TASK DETAILS
Rewrite the lines between the line containing "Click the letter" and the line containing "Action: tap(581, 314)", inclusive, in full, requests included, shifting every coordinate in the answers up by 37.

Records for locating described items
►
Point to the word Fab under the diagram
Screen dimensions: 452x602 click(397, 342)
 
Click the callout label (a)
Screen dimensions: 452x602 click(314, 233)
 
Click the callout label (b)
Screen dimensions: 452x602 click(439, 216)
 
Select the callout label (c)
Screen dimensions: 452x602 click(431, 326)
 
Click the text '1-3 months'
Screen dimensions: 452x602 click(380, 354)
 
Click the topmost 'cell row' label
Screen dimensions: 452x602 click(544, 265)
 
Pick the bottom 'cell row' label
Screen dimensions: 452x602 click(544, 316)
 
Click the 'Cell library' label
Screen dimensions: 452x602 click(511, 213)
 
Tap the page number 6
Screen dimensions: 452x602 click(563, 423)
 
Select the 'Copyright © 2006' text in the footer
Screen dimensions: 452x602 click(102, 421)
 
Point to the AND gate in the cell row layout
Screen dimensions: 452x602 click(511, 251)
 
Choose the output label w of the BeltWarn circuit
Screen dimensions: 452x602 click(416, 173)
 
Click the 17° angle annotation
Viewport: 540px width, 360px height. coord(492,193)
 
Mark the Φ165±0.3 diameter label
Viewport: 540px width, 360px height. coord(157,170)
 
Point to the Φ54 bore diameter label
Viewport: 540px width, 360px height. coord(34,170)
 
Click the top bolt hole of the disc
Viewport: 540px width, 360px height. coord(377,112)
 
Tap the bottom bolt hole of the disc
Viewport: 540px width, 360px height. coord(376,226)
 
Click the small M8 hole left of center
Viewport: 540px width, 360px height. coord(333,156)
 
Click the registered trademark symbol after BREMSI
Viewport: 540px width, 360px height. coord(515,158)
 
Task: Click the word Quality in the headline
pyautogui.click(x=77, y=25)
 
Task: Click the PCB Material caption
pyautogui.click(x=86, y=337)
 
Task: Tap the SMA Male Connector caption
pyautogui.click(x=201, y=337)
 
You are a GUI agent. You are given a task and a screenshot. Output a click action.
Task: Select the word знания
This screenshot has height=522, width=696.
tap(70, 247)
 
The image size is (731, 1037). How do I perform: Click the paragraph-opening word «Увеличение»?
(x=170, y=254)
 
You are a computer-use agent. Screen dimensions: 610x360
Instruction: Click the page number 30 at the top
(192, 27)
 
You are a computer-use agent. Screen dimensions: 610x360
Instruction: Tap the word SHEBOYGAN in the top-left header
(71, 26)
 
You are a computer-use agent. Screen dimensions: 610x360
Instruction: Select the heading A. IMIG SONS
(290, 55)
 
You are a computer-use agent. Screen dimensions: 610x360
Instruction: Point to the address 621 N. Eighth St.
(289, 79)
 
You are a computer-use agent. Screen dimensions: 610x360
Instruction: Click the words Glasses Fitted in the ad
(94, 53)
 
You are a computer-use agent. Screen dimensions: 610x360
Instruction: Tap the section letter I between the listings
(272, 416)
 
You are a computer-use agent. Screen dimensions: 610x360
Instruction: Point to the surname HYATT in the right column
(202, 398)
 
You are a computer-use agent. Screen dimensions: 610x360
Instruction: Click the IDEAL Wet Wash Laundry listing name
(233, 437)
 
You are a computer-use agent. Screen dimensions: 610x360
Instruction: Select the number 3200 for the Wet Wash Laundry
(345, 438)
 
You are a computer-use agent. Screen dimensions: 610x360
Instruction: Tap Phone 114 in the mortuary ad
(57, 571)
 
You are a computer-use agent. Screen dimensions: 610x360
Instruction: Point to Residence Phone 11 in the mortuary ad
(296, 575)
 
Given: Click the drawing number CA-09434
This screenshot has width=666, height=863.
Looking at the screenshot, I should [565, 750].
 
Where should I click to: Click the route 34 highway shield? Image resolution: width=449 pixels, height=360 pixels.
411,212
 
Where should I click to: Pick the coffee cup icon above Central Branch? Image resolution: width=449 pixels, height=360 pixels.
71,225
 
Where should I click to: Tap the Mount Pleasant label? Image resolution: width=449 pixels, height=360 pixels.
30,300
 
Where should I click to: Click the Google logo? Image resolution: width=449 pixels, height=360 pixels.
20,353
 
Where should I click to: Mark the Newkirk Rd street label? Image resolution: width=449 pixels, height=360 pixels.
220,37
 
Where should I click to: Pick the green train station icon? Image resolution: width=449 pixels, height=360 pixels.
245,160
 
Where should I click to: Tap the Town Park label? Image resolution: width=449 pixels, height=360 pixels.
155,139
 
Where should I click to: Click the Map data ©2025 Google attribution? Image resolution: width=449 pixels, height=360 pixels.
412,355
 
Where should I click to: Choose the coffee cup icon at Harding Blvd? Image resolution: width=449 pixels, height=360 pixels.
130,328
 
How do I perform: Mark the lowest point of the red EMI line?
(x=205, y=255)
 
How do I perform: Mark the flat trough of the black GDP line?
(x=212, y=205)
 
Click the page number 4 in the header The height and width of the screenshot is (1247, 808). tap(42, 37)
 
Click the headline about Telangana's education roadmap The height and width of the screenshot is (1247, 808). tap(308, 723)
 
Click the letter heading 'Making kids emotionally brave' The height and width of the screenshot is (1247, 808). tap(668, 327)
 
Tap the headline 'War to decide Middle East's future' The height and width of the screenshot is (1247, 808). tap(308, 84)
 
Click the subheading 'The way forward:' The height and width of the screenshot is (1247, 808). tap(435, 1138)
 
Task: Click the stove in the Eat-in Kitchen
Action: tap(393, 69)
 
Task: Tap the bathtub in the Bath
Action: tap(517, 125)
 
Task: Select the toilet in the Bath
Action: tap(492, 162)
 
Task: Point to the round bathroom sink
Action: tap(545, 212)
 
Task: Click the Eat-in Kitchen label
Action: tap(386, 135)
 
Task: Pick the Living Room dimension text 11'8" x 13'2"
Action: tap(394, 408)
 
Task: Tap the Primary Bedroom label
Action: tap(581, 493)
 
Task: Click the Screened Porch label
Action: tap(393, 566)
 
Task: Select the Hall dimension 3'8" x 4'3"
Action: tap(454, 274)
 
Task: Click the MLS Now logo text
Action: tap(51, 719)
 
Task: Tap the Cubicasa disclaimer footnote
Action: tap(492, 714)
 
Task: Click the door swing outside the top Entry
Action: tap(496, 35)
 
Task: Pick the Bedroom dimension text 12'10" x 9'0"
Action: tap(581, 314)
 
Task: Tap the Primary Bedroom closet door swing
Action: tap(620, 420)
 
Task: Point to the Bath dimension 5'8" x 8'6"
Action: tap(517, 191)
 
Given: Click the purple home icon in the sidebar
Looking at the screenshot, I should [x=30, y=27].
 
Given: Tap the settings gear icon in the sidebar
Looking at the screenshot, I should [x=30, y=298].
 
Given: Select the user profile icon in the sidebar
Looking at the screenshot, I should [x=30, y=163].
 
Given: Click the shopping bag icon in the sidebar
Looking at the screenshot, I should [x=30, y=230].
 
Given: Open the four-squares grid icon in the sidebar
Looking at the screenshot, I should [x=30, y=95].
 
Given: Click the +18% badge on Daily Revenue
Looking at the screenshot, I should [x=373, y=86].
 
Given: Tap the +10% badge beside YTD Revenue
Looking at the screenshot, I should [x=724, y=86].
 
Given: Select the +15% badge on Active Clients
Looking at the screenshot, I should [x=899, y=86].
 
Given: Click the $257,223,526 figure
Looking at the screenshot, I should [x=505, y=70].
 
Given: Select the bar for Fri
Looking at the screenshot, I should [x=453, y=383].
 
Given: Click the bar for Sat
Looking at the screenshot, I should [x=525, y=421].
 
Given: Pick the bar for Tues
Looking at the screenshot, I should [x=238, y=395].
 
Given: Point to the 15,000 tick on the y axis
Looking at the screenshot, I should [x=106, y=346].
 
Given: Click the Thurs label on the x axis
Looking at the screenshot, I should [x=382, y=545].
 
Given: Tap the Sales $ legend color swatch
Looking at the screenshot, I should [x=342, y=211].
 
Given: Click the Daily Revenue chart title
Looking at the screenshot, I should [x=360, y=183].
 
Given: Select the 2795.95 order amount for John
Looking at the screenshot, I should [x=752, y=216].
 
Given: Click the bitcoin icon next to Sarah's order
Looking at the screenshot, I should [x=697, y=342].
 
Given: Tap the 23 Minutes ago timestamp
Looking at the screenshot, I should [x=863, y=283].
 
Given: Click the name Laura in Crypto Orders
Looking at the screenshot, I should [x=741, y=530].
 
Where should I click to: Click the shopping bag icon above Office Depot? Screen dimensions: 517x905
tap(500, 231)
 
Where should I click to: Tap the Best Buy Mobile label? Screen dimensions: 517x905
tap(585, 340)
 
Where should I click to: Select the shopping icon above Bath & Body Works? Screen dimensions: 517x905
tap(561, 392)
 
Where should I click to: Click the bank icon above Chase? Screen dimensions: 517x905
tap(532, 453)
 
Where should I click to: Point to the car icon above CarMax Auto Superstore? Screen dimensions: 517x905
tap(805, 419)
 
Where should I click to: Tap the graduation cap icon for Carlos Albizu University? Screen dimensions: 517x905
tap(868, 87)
◄
WRITTEN SOLUTION
Click the letter heading 'Making kids emotionally brave' The height and width of the screenshot is (1247, 808). tap(705, 364)
 
Tap the headline 'War to decide Middle East's future' The height and width of the screenshot is (1247, 808). tap(345, 121)
 
Click the subheading 'The way forward:' The height and width of the screenshot is (1247, 808). tap(472, 1175)
 
Task: Click the stove in the Eat-in Kitchen
Action: tap(430, 106)
 
Task: Tap the bathtub in the Bath
Action: tap(554, 162)
 
Task: Select the toilet in the Bath
Action: tap(529, 199)
 
Task: Point to the round bathroom sink
Action: tap(582, 249)
 
Task: Click the Eat-in Kitchen label
Action: tap(423, 172)
 
Task: Pick the Living Room dimension text 11'8" x 13'2"
Action: tap(431, 445)
 
Task: Tap the Primary Bedroom label
Action: tap(618, 530)
 
Task: Click the Screened Porch label
Action: tap(430, 603)
 
Task: Select the Hall dimension 3'8" x 4'3"
Action: tap(491, 311)
 
Task: Click the MLS Now logo text
Action: tap(88, 756)
 
Task: Tap the Cubicasa disclaimer footnote
Action: tap(529, 751)
 
Task: Click the door swing outside the top Entry
Action: tap(533, 72)
 
Task: Pick the Bedroom dimension text 12'10" x 9'0"
Action: tap(618, 351)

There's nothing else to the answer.